A mouse study reported in this week's Science magazine shows that three drugs, each acting on a different chemical transmitter in the brain, all produce the same schizophrenia-like symptoms by acting on a single "master molecule" in the brain.

The findings, reported by researchers at Rockefeller University with collaboration from three pharmaceutical and biotech companies, provides, for the first time, a cellular model detailing how this crucial protein, known as DARPP-32, interacts with multiple neurotransmitter systems to produce behavior.

The scientists demonstrate that DARPP-32 acts like the thin neck in an hourglass, through which all signals taken into a nerve cell must pass and be processed, producing a wide variety of biochemical reactions.
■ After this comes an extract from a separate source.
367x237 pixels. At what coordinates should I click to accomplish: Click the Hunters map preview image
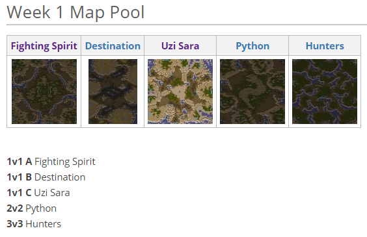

In this case, three different drugs of abuse, LSD, PCP ("angel dust") and amphetamine, work on three different neurotransmitters, serotonin, glutamate, and dopamine, respectively. All three drugs, which are classified as psychotomimetics or psychostimulants, are processed within the DARPP-32 hourglass neck through the same pathway, thus producing very similar physiological symptoms.

"For the first time, we can explain through a molecular model why these drugs all produce the same kind of behavioral symptoms," says the study's first author, Per Svenningsson, M.D., Ph.D., a research assistant professor in the Laboratory of Molecular and Cellular Neuroscience, headed by Paul Greengard, Ph.D.

Clinically, the study does not suggest that DARPP-32 is the root cause of schizophrenia, but it does provide new avenues in which to treat the disease, says Greengard, Vincent Astor Professor at Rockefeller and the study's principal investigator.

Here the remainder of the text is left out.